Ce roman est avant tout une merveilleuse histoire d'amour entre un père et son fils.  Car on saisit bien que, sans la présence de ce petit garçon, il y a bien longtemps que cet homme se serait laissé mourir. Mais il est là, cet enfant, seule source de lumière dans la grisaille, et lui procurer nourriture et chaleur, le protéger des barbares cannibales devient la seule raison de continuer, heure après heure, sans savoir s'il y aura un jour autre chose.

C'est aussi un chef-d'oeuvre d'écriture.  Les mots sont tellement évocateurs qu'on se retient de plisser les yeux pour les protéger de cette étrange lumière du soleil filtrée par les nuages de fumée et de cendre qui cachent maintenant le ciel en permanence.  Cette cendre, on la respire et on la goûte dans la moindre gorgée d'eau. On tremble pour ces deux personnages qui n'ont même pas de prénom. On a peur comme eux d'oublier le nom des couleurs, à part l'orange du feu qui perce parfois la grisaille.

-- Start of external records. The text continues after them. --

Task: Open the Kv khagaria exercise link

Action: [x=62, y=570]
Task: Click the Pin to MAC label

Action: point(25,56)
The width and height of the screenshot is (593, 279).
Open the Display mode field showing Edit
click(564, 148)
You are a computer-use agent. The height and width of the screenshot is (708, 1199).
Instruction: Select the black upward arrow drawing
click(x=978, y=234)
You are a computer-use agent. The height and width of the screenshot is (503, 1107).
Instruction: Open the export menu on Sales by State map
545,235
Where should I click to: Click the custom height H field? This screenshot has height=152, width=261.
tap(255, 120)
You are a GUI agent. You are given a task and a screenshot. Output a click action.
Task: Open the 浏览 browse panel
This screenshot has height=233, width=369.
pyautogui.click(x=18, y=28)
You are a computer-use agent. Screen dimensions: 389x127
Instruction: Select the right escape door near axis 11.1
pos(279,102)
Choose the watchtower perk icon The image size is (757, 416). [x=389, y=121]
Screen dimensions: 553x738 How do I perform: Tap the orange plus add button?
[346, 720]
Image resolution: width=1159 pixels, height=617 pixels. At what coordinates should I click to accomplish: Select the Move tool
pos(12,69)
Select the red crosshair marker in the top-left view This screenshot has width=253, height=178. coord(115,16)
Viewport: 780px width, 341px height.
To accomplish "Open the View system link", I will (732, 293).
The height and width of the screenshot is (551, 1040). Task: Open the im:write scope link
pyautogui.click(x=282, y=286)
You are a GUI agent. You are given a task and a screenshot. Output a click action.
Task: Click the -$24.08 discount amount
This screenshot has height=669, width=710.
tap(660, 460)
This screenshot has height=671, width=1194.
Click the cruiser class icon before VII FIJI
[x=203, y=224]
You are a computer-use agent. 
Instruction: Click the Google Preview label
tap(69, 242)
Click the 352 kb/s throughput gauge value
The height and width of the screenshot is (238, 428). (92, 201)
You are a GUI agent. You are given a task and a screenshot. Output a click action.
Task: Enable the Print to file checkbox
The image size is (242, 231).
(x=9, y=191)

J'ai particulièrement aimé les longues phrases ponctuées de conjonctions répétées comme dans une litanie, une invocation:
«Out on the roads the pilgrims sank down and fell over and died and the bleak and shrouded earth went trundling past the sun and returned again as trackless and as unremarked as the path of any sisterworld in the ancient dark beyond.»
Des images qui me resteront en tête longtemps...


The Road de Cormac McCarthy, 2006, 241. titre de la version française: La Route.

14 commentaires:

  1. Je ne sais pas si c'est parce que je l'ai lu en français, mais je pense que c'est tout l'un ou tout l'autre: ou les lecteurs disent que c'est une chef d'oeuvre ou, comme moi, ne le termine même pas tellement le style ou le sujet m'ont rebutée. Ou je ne filais pas pour ce genre. ou ce n'était pas le temps pour moi.
    Suis contente que tu l'aies aimé.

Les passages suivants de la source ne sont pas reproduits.